Posted on:2013-06-26Degree:Ph.DType:Dissertation
University:The University of ChicagoCandidate:Subialka, Michael JonathanFull Text:PDF
GTID:1455390008986478Subject:Literature
Abstract/Summary:
This dissertation reassesses the literary and theatrical work of Luigi Pirandello (1867-1936), by putting it in dialogue with the philosophical pessimism and aesthetics of Arthur Schopenhauer (1788-1860). By examining the way in which Pirandello's modernist fiction draws inspiration from and re-figures Schopenhauer's worldview, I show how his unique aesthetic of the ambivalent character connects the modernist "revolt" against 19th -century realism to earlier moments in Europe's intellectual history. On one side, this rearticulation connects Pirandello's modernism to the tradition of German-idealist aesthetics running from Jena romanticism to French decadentism, distinguishing Pirandello's work from that of his avant-garde contemporaries, like the Futurists.
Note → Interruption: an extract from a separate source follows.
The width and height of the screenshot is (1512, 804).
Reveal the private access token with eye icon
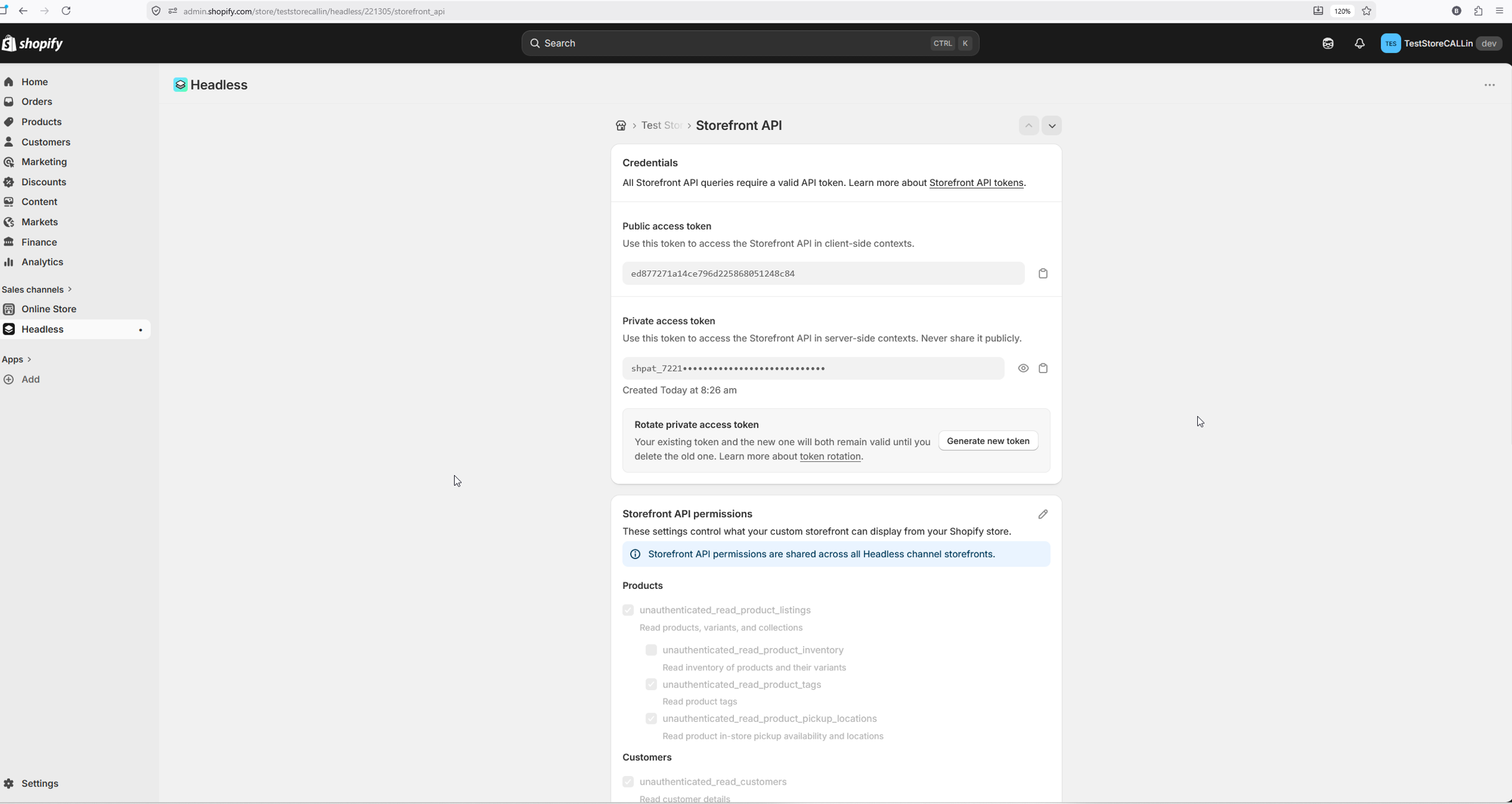(x=1023, y=368)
At the same time, Pirandello's multifaceted relation to 19th- and 20th-century intellectual and literary traditions is further complicated by his own fascination with the Renaissance-era elaboration of the visual grotesque. Examining these complexities, I add further nuance to our critical understanding of Pirandello's modernism, which I argue constitutes not only a response to modern crisis in the form of a rupture but also an interesting node of historical and aesthetic continuity and transformation. Likewise, my reading contributes to the scholarship on Schopenhauer's legacy and its role in shaping the aesthetic thought and fiction of the fin de siecle and the modernist period.